ARTICLE =>

* * * *

The proxy may, but need not, be a member of the Company.
A proxy form is attached to this Notice.
If you sign the proxy form and do not appoint a proxy, you will have appointed the Chair of the meeting as your proxy. In that case, your shares will not be voted on Resolutions 2 – 5 unless you direct the Chair how to vote by marking the appropriate box on the proxy form or otherwise indicate your express consent to the Chair voting your votes on Resolutions 2 – 5.
Voting Entitlement
For the purposes of the Corporations Act and Corporations Regulations shareholders entered on the Company’s Register of Members as at 31 July 2013, 10.00am (Melbourne, Victoria time) are entitled to attend and vote at the meeting.
On a poll, members have one vote for every fully paid ordinary share held. Holders of options are not entitled to vote.
How the Chair Will Vote Undirected Proxies
The Chair of the meeting will vote undirected proxies on, and in favour of, all of the proposed resolutions. However, any undirected proxies held by the Chair of the meeting will not be voted on Resolutions 2 – 5 unless the express consent of the shareholder is given in the proxy appointment.
Proxies that are Undirected on Resolutions 2 – 5
If you appoint the Chair of the meeting as your proxy (or if he may be appointed by default) and do not either (a) direct the Chair how to vote on Resolutions 2 – 5, or (b) provide your express consent to the Chair voting your undirected proxy on Resolutions 2 – 5; the Chair will not vote your proxy on that item of business. Accordingly, if you appoint the Chair of the meeting as your proxy (or if he may be appointed by default) and you want your shares to be voted on that item of business, you should either (a) direct the Chair how to vote on Resolutions 2 – 5; or (b) tick the box on the proxy form to confirm your consent to the Chair voting your undirected proxy on Resolutions 2 – 5.

* * * *

DATA RECORDS =>
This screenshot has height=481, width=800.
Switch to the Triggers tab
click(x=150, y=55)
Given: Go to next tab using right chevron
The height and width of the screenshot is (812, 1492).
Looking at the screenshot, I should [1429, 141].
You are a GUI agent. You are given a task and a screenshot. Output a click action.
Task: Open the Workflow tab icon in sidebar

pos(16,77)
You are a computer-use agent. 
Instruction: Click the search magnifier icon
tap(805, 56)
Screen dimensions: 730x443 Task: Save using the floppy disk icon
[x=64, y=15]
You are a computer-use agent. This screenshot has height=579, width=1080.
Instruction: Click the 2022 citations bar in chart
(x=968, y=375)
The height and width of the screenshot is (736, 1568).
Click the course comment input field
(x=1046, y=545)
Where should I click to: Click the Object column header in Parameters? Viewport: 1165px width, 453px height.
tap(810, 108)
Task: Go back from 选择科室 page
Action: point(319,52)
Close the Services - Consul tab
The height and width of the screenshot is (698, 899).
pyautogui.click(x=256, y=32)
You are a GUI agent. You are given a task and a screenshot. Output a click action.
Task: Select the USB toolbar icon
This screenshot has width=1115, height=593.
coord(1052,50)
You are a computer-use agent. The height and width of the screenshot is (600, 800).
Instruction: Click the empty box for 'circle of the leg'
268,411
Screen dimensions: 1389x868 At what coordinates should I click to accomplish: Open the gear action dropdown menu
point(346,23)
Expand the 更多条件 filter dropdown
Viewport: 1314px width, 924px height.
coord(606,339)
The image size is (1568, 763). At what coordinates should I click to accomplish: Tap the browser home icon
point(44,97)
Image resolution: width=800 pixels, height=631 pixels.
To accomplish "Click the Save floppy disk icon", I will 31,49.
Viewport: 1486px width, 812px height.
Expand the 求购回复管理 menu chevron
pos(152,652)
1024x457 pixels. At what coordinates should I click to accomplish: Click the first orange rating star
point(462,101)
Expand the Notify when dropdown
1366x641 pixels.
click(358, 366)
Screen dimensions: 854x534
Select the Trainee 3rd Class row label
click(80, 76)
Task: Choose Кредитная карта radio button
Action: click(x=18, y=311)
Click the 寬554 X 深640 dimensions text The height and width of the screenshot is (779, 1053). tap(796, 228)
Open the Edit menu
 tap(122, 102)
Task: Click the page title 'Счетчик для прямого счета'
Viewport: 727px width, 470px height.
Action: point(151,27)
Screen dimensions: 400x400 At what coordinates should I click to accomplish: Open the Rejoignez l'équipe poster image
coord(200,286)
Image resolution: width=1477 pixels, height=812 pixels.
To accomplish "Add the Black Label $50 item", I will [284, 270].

* * * *

PROBLEM REQUIREMENTS => Continue the meeting notice on proxy voting from where it stops.

ANSWER FOR THIS EXERCISE =>
Other directors of the Company, any other of its key management personnel or any of their closely related parties will not be able to vote undirected proxies held by them on Resolutions 2 – 5. Key management personnel of the Company comprise the directors of the Company and those other persons having authority and responsibility for planning, directing and controlling the activities of the Company, directly or indirectly.
The Remuneration Report identifies key management personnel for the year ending 31 December 2012. Their closely related parties are defined in the Corporations Act 2001 (Cth) and include specified family members, dependents and companies they control.
Corporate Representatives
Any corporation which is a member of the Company may authorise (by certificate under common seal or other form of execution authorised by the laws of that corporation’s place of incorporation, or in any other manner satisfactory to the chairperson of the Meeting) a natural person to act as its representative at any general meeting.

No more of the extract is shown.